# Acts 2:41



## Pilgrim (Dec 18, 2007)

> Then those who gladly received his word were baptized; and that day about three thousand souls were added to them.



This is a question primarily directed to the paedos since the credo position on this passage is obvious. 

On this board I've seen some paedobaptists argue that infants were there and were baptized while others said there weren't any there at all. Regardless, I have long thought it to be one of the stronger verses in the credo arsenal and seldom if ever see it dealt with by paedobaptists.


----------



## Stephen (Dec 18, 2007)

Chris, you raise an interesting question I have never heard asked. I agree with you that this passage is a strong defense for infant baptism. I often use the Acts 2 passage, especially for those from traditions that argue against infant baptism. Those present at Pentecost were Jews who journeyed to Jerusalem for the feast days. Jews would have brought their families, including circumcised children to the feast. It would have been strange for Peter to tell these Jews that their children were not to be baptised, especially when he said the promise is for you and your children. A first century Jew would have believed that children were part of the covenant community. No where in the New Testament is the inclusion of children resended.


----------



## Seb (Dec 18, 2007)

Pilgrim said:


> > Then those who gladly received his word were baptized; and that day about three thousand souls were added to them.
> 
> 
> 
> ...



I don't see it as "one of the stronger verses in the credo arsenal" If you look at the whole passage it seems there were only men in attendance. You wouldn't expect unbelieving grown men to be baptized, only those "who gladly received his word". 
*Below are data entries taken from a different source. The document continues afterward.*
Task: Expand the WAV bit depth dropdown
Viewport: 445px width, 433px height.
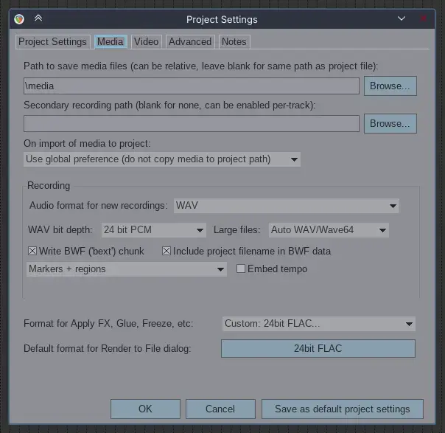Action: [153, 230]
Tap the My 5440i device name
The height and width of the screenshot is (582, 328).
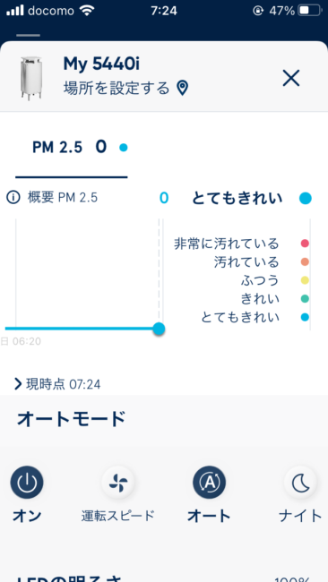tap(101, 64)
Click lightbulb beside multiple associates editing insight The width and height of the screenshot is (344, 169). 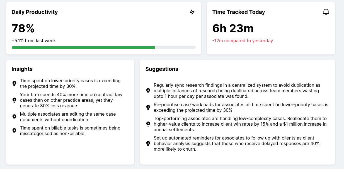pyautogui.click(x=14, y=117)
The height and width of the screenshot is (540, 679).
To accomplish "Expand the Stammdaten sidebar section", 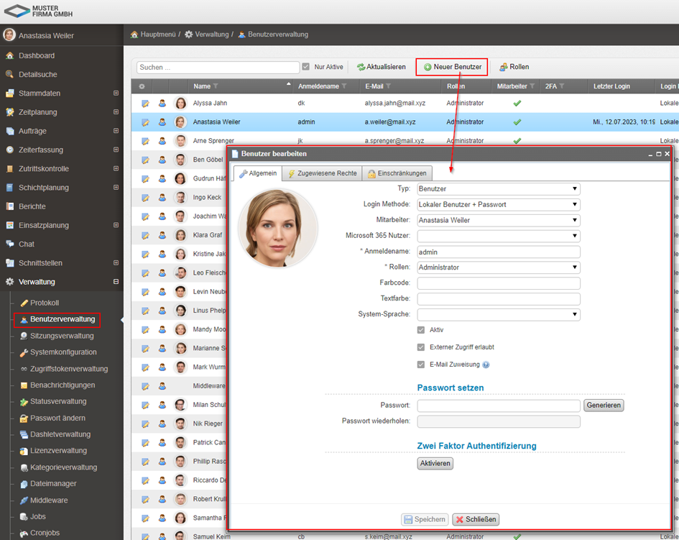I will [x=116, y=93].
The Paedo position is not "Paedo only". If you were never baptized and you were converted as an adult (like the men in the verses) you would be expected to follow through with believer's (Credo) baptism even in a church that practices Paedobaptism.


----------



## Contra_Mundum (Dec 18, 2007)

Although it is likely that there were a few full families in Jerusalem for the feast, since the law of Moses commanded all adult _males_ to come, it is more probable that there were very few non-Jerusalem-native women or children present. Most of the gatherings for the Passover (and the same for the second-month passover, held barely three weeks before Pentecost) were probably exactly what we find in the Upper Room--13 men or so, gathered round a table.
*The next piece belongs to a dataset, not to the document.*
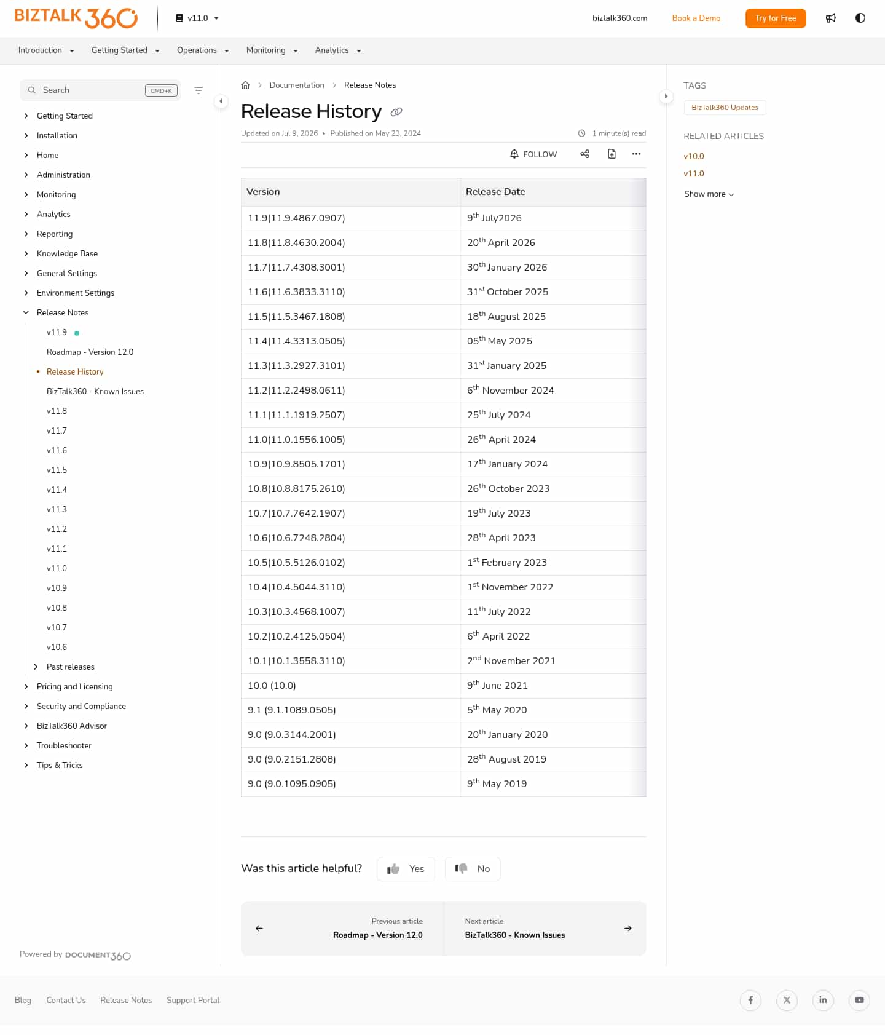Follow this article with FOLLOW button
Not only were women not required to come, and would have no doubt been minding their homes and children if youthful, at Passover time *fully 1/4 to 1/3 of them would have been ceremonially unclean and thus forbidden to partake.* Perhaps we do not have enough information to tell if women were allowed to partake, but it is absolutely certain that they were neither expected, nor required at the feast. If the requirement to be circumcised is taken in its most literal sense, then they may well have been _excluded_ entirely.

If any haven't considered these facts before, it gives new force to Paul's dictum: "...neither male nor female...," hmmm? Not merely regarding circumcision-baptism, but Passover-Lord's Supper is affected as well.

The passage concerning Jesus' first visit to Passover (Luke 2), is noteworthy not only for his examination by the elders, but also would mark his bar-mitvah, or becoming a full covenant-society member. He would be expected to come henceforth to all the feasts as an adult male. And by the way, the mention of both parents going to Jerusalem for the feast annually 1) may be a general reference, and might not mean that Mary accompanied Joseph every single time, but did make it a more often than not; 2) says nothing at all about _whether, on one or another grounds,_ Mary might have been excluded; 3) could be an argument that she had no other children still by this time; and 4) might be noteworthy not for its commonality, but for its less-than-common incidence.

To bring this back to the thread topic, I don't think that the crowd held a high percentage of women or children. The Greek indicates "hoi" for "those", a masculine (rather than neuter, which we might expect of a mixed-gender multitude), along with an additional masculine plural participle: "welcomed" or "received".


----------



## Pilgrim (Dec 18, 2007)

Seb said:


> Pilgrim said:
> 
> 
> > > Then those who gladly received his word were baptized; and that day about three thousand souls were added to them.
> ...



Thanks for the response. I know some have argued that only men were there but other paedos have argued otherwise. However, Rev. Buchanan has made a good argument here that it was likely a male only crowd. 



> The Paedo position is not "Paedo only". If you were never baptized and you were converted as an adult (like the men in the verses) you would be expected to follow through with believer's (Credo) baptism even in a church that practices Paedobaptism.



With the exception perhaps of the unspeakably ignorant, is there really anyone who thinks that the Paedo position is Paedo only?


----------



## Seb (Dec 18, 2007)

Pilgrim said:


> With the exception perhaps of the unspeakably ignorant, who says that the Paedo position is Paedo only?



I don't know about the "unspeakably ignorant" part. But I've met some members in a "Paedo" church that are so used to all their members having been baptized as infants that they (the members, not the consistory) don't realize that their Church also baptizes adults.

Concerning my previous comment of "The Paedo position is not "Paedo only..." Since this is a somewhat "public" board I was trying to add a little clarity - more than add a substitutive point to a debate. 

Before I studied the Reformed Padeo position, I easily could have thought they were Paedo only, but at that time I didn't "have a horse in the race" so I really didn't know much about it.


----------